== DATASET ENTRIES

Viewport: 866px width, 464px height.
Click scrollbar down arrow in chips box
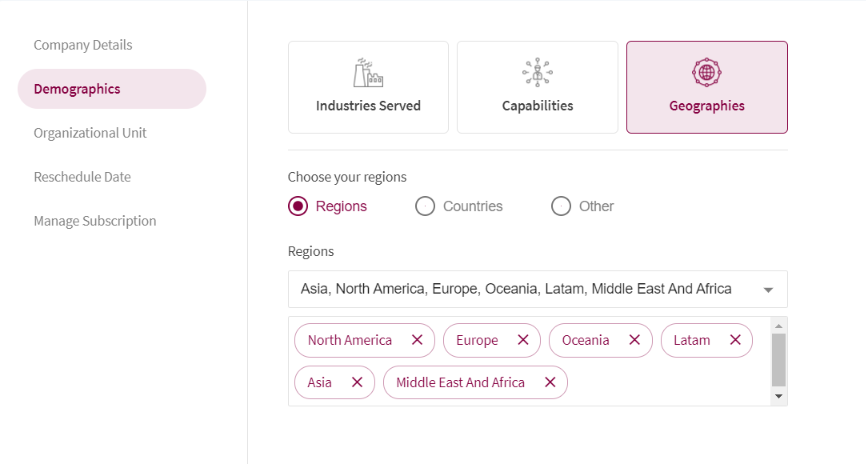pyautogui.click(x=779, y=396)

====
== DATASET ENTRIES

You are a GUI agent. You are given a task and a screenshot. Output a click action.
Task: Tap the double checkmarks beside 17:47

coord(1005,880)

====
== DATASET ENTRIES

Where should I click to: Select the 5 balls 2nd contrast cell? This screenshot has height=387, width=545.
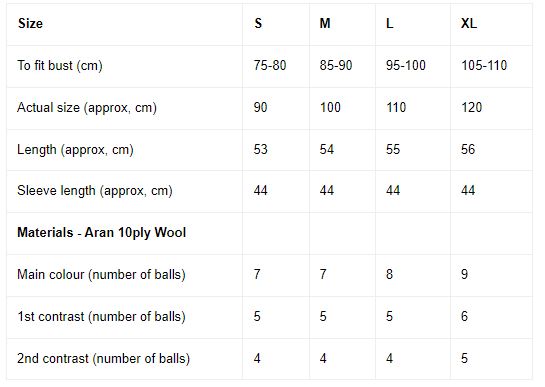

====

• EXERCISE DETAILS: Lines from the entries that contain the string "height" must be found and copied.

• WRITTEN ANSWER:
Viewport: 866px width, 464px height.
Where should I click to: Select the 5 balls 2nd contrast cell? This screenshot has height=387, width=545.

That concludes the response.